5-level infection crisis scale unveiled
November 9, 2021
The government’s COVID-19 control subcommittee has revised the criteria used to assess novel coronavirus infection situations based on the strain placed on the health care system, rather than on the number of newly confirmed cases.
The subcommittee compiled Monday new standards for government decisions on declaring a state of emergency or taking other control measures. It will also change its classifications from the current four stages to five levels. In light of changed circumstances, such as widespread vaccination and the development of drug treatments, the government aims to revive social and economic activities while avoiding strain on the medical system.
The levels are determined by prefectural governments, which periodically monitor and forecast medical capacity. The committee also presented appropriate measures to be taken at each level.
Strong measures, such as a state of emergency and emergency-level priority measures, are taken beginning at Level 3, the second most serious situation, which is equivalent to the current Stage 3 or Stage 4.
Level 3 is defined in one of two ways: Either the hospital bed occupancy rate exceeds 50%, or beds are on track to become fully occupied within three weeks.
Level 4, the most serious, requires the government to intervene to provide disaster medical care because hospitals have become unable to cope with COVID-19 patients even if they drastically limit general medical treatment. This was the situation this summer in Tokyo, where many people died while waiting for medical treatment at home.

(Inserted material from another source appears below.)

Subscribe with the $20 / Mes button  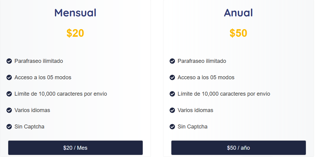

The current situation in each prefecture is either Level 0, with no new infection cases, or Level 1, at which coronavirus medical services can be provided stably. At these levels, social and economic activities can go on with basic infection control.
Level 2 is a situation in which the number of infections has started to increase. Prefectural governments will start securing hospital beds in stages and urging residents to avoid activities that put them at high risk of infection.

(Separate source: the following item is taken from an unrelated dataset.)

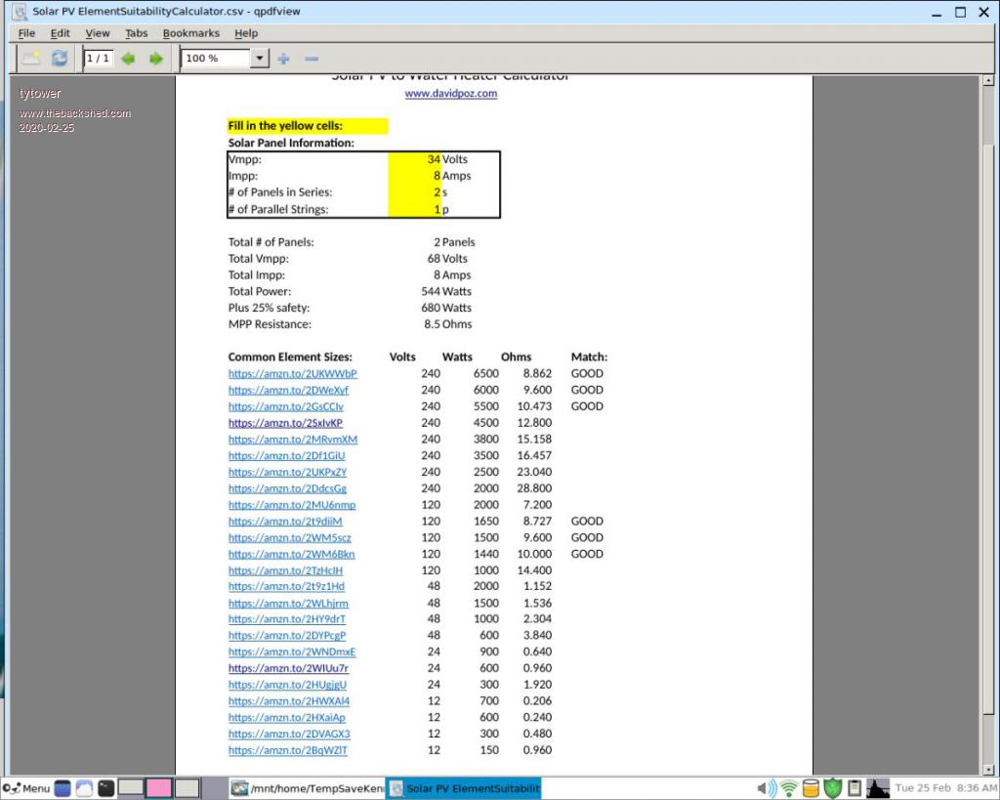The width and height of the screenshot is (1000, 800).
Task: Follow the amzn.to/2UKWWbP element link
Action: pyautogui.click(x=292, y=373)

Each level is determined per prefecture by using a prediction tool that can estimate the number of seriously ill patients and the hospital bed occupancy rate in the coming weeks.

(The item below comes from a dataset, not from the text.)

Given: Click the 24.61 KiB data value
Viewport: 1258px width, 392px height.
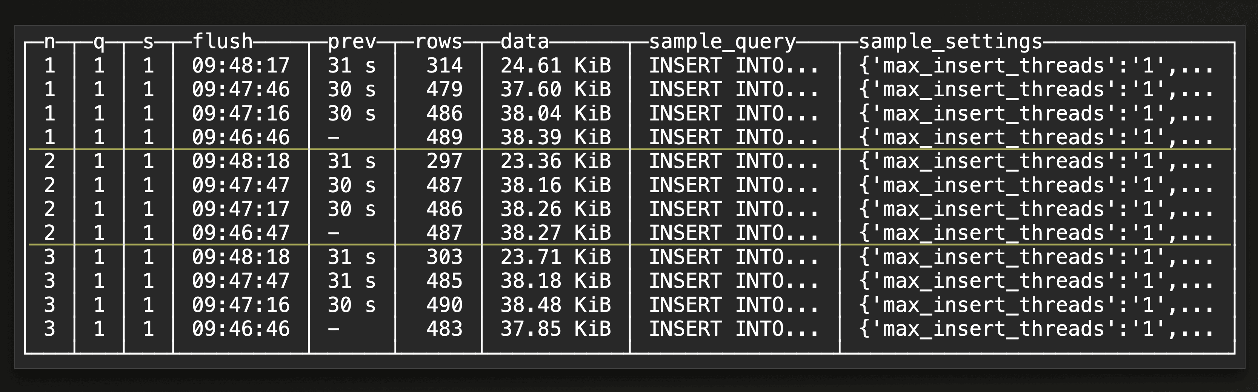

The current classification of stages is based on a uniform nationwide standard. Stage 4, for example, means that 25 or more people per 100,000 are confirmed to have been newly infected in a week.
However, the medical care system varies greatly from region to region, and that required the subcommittee to review its indicators. The subcommittee also took into account changes in the environment, such as a drop in the rate of serious COVID-19 patients, thanks to the spread of vaccinations.
“Prefectures know the local situation best,” said Shigeru Omi, head of the subcommittee. “We definitely want to avoid Level 4. We urge local governments to work with the central government to take proactive measures in a reasonable period of time.”